Cases in Louisiana and Florida for which script has been issued.

In addition to the foregoing, there have also been examined, approved, and recorded the assignments of 326 certificates of location under said act of June 22, 1860, and supplemental legislation.

The above statement has reference only to such cases as have been finally settled. Preliminary examinations have been made in a large number of cases, some of which have been passed for patent, while others have been suspended on account of imperfections, and are now the subjects of correspondence. A number of cases have been decided, and are now on appeal, or waiting the expiration of the time within which appeal may be taken, or, having been decided on appeal, are now waiting the execution of the decision by the proper officers.

The total number of letters received in this division of the office during the fiscal year was 1,032, and the total number of letters written was 1,135, covering 1,375 record pages.
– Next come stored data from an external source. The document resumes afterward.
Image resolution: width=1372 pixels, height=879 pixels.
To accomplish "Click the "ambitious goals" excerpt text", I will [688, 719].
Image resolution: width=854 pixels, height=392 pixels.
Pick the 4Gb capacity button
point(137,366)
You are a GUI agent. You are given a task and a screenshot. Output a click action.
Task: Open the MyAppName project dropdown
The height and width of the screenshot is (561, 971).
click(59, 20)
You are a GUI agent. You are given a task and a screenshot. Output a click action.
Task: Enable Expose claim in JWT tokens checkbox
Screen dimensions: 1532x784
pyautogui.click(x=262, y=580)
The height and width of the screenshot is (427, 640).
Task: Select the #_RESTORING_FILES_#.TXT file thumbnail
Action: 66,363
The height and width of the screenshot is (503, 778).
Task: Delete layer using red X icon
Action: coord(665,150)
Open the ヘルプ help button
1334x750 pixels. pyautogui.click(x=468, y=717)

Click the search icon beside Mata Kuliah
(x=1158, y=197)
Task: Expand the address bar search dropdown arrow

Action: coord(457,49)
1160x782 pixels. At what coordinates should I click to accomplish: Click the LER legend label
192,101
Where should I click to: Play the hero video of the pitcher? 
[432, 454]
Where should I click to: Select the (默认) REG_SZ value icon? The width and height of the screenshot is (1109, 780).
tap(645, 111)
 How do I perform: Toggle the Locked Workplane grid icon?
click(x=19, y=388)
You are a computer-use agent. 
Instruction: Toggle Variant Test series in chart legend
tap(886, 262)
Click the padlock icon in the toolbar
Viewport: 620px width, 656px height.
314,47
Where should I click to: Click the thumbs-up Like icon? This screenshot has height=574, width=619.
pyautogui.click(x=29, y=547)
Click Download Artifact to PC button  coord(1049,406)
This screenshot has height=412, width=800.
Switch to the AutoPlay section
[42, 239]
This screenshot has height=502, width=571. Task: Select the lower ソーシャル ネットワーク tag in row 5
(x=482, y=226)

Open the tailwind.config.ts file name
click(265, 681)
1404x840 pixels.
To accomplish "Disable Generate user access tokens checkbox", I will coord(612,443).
Decisions of the Supreme Court of the United States affecting private land claims in New Mexico confirmed by the act June 21, 1860, (Statutes at Large, vol. 12, p. 71.)

No. 73.-OCTOBER TERM, 1876.

JOHN G. TAMELING, PLAINTIFF IN ERROR, 28. THE UNITED STATES FREEHOLD AND EMIGRATION COMPANY.

In error to the supreme court of the Territory of Colorado.

Mr. Justice DAVIS delivered the opinion of the court:

This is an action by the defendant in error against Tameling, to recover possession of one hundred and sixty acres, in the county of Costilla aud Territory of Colorado. The tract is situate within the exterior boundaries of a larger one, known as the "Costilla estate," which was severed from the "Sangre de Cristo grant." The latter is known and designated as "claim No. 14 of Charles Beaubien," in the letter of the Secretary of the Interior to the Speaker of the House of Representatives, bearing date February 11, 1857. With that claim were transmitted copies of the grant, order of prefect's court, notice of claim, deed of administrator, testimony, and report.

The case was submitted to the district court on an agreed statement of facts. Judgment was rendered in favor of the plaintiff below. It was affirmed by the supreme court of the Territory, and Tameling sued out this writ of error.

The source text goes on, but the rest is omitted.